上記実施例においては、第1気筒及び第3気筒に対するカウンタウエイトに肉盗み部を設けるものを説明したが、これに限定されるものではなく、バランスを考慮して各気筒に対するカウンタウエイトに適宜設けるものであってもよい。
その他、各部の構成は図示例に限定されるものではなく、本発明の趣旨を逸脱しない範囲で種々変形が可能である。
【0019】
【発明の効果】
以上のように、本発明によれば、肉盗み部に隣接するクランクジャーナルの軸心方向の中点からそれぞれの断面の中点までの軸心方向のそれぞれの距離とそれぞれの断面の厚さとが、それぞれの距離が大きくなるに伴いそれぞれの断面の厚さが厚くなる関係を維持してカウンタウエイトに肉盗み部を形成することにより、爆発工程においてクランクピンに垂直に力がかかれば、その力により生じた曲げ応力を、クランクジャーナル側隅部とクランクピン側隅部との間及びクランクジャーナル側隅部と肉盗み部側隅部との間のそれぞれの断面に分散させて、略等しく加わるようにすることができる。

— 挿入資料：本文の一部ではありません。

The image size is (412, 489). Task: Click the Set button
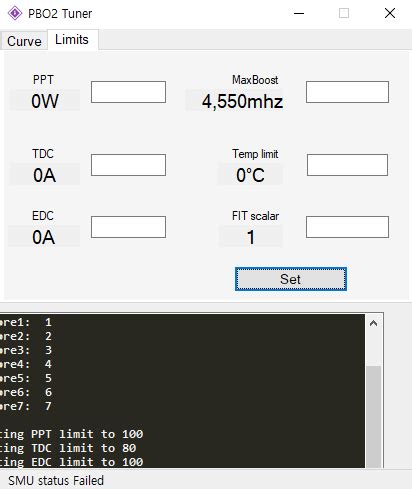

このように、クランクアームに生じた応力が、肉盗み部を形成することにより形成される断面にも加われば、クランクジャーナル側隅部とクランクピン側隅部との間に存在する断面にのみ集中することがなく、よって一つの断面に曲げ応力が集中することを防止することができる。したがって、肉盗み部により軽量化を図ることができるとともに、剛性を落とさずして強度を維持することができる。
【図面の簡単な説明】
【図1】本発明の一実施例を示す正面図。
【図2】図1における一部を省略して示すA−A線断面図。
【図3】同実施例の第2カウンタウエイト部分を拡大して示す要部正面図。
【図4】同実施例の第1断面の形状を示す端面図。
【図5】同実施例の第2断面の形状を示す端面図。
【図6】同実施例の曲げ応力の分布状態を示す応力分布図。
【図7】従来例の曲げ応力の分布状態を示す応力分布図。
【符号の説明】
1…クランクアーム
2…カウンタウエイト
3…クランクピン
3a…クランクピン側隅部
4…クランクジャーナル
4a…クランクジャーナル側隅部
6…肉盗み部
6a…肉盗み部側隅部
7…第1断面
8…第2断面
Claims (2)
- クランクピンにより連結される対をなすクランクアームに連続するカウンタウエイトの対向する面の少なくとも一方の面に肉盗み部を有してなり、クランクピンに垂直にかかる力により撓む際に応力が集中するクランクジャーナル側隅部とクランクピン側隅部との間及びクランクジャーナル側隅部と肉盗み部側隅部との間のクランクアームに生じる曲げ応力の集中するそれぞれの断面にかかる曲げ応力が略等しくなるように、肉盗み部に隣接するクランクジャーナルの軸心方向の中点から前記それぞれの断面の中点までの前記軸心方向のそれぞれの距離と前記それぞれの断面の厚さとが、前記それぞれの距離が大きくなるに伴い前記それぞれの断面の厚さが厚くなる関係を維持してカウンタウエイトに肉盗み部形状を設定することを特徴とする内燃機関のクランク軸。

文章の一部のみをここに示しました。